Lawsuits Against Botch Laser Treatments Rise

PostPosted by DCNGA » Mon Feb 24, 2014 9:21 pm

(NBC, October 16, 2013 ... 8C11406916)

A study conducted by the University of California studied medical claims for botched laser surgeries between 1992 and 2012. Researchers found that of 175 legal cases related to botched cosmetic laser surgery, 75 of the cases were due to the operations being performed by someone other than a doctor. Between 2008 and 2011, the instances of a nurse, intern, medical assistant, or technician operating the laser more than doubled. In 2012, the percentage of suits against non-doctors was 78 percent. In 2008, the percentage was 36 percent. The most commonly-problematic surgeries were laser hair removal, rejuvenation (which targets the face with pulses of laser light), and leg vein treatments. Most of the cases were against medical spas offering the procedure.

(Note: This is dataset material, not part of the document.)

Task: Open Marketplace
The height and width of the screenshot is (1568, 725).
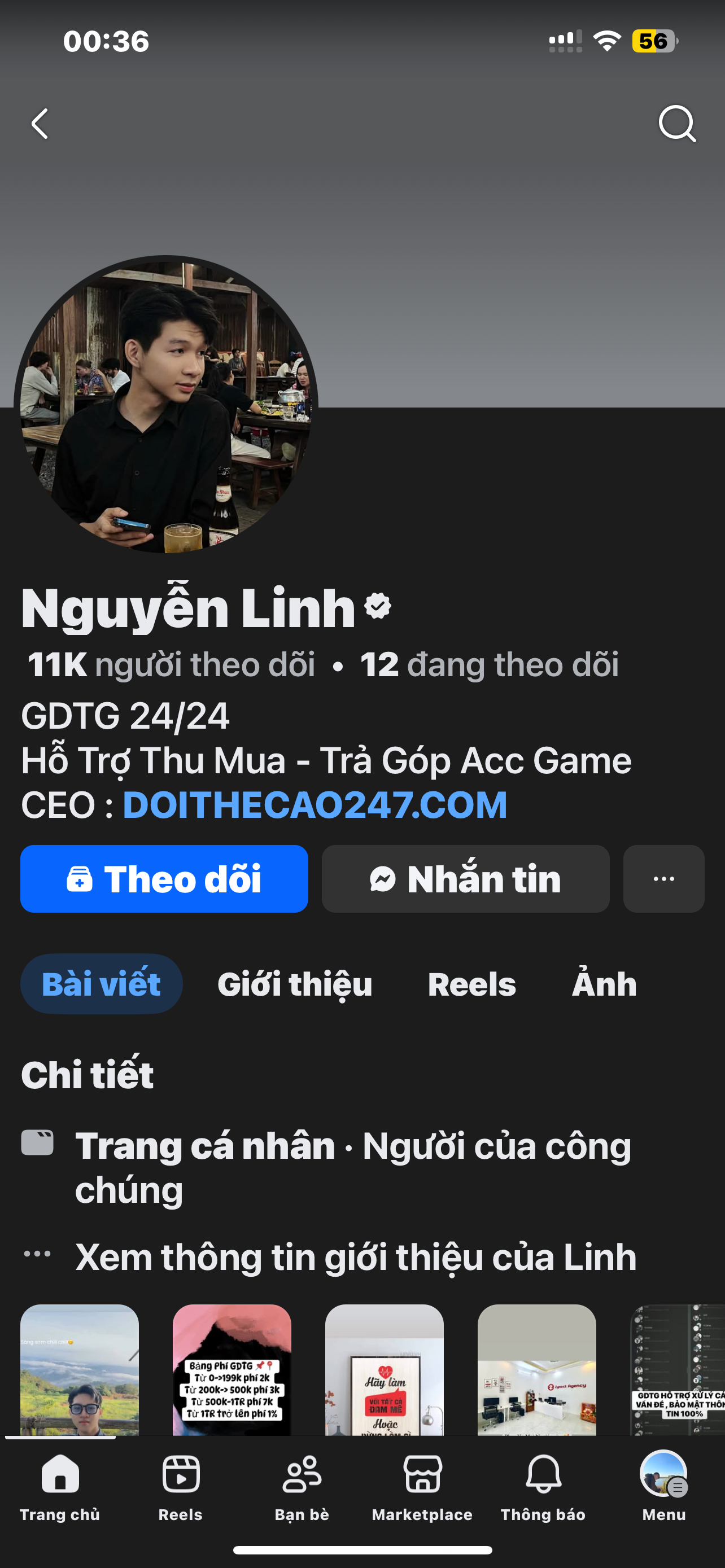Action: point(422,1486)
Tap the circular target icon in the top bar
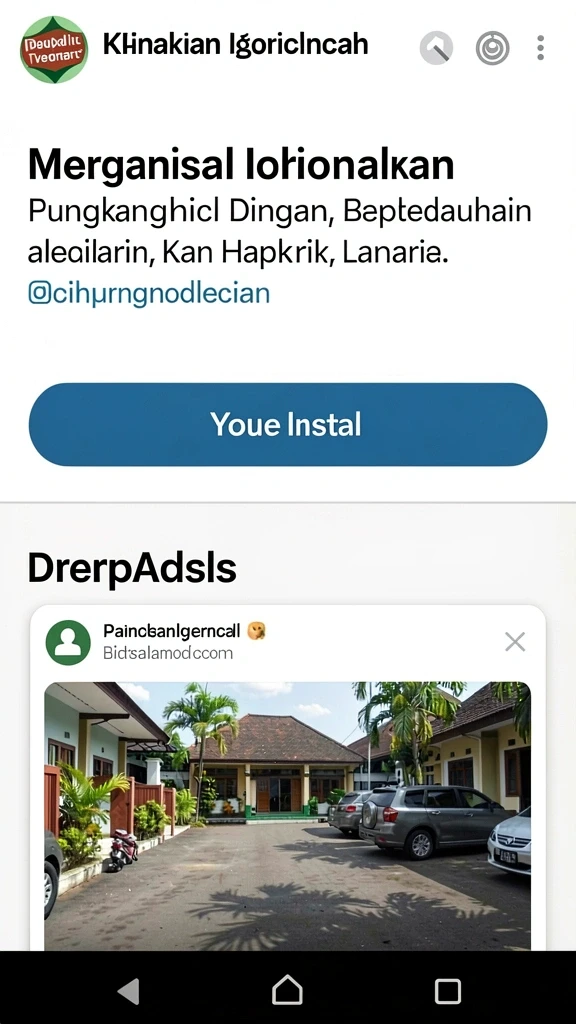The width and height of the screenshot is (576, 1024). [x=492, y=48]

Risks Of Cosmetic Laser Surgery

Laser surgery may seem like a risk free procedure, but individuals without proper training can cause serious injuries and irreparable damage to patients. According to Dr. Murad Alam from the Northwestern University Feinberg School of Medicine in Chicago, even minor procedures like laser hair removal are not without risks. Common injuries include eye injuries, burns, and scaring. Less-likely injuries can include hypopigmentation (permanently lightened skin) and burns too deep for the body to heal effectively.
Current Laws For Cosmetic Laser Surgery.

There are unclear regulations on cosmetic laser surgery across the nation. The state of Maine only allows doctors to operate lasers. However, Nevada and many other states require no medical certification at all to operate the laser. Some certification programs may only last one or two days, according to the FDA. The American Society for Dermatologic Surgery Association has stated that when laser procedures are done by anyone other than a doctor or other health professional, that “the supervising physician shall be physically present on-site, immediately available, and able to respond promptly to any question or problem that may occur while the procedure is being performed.”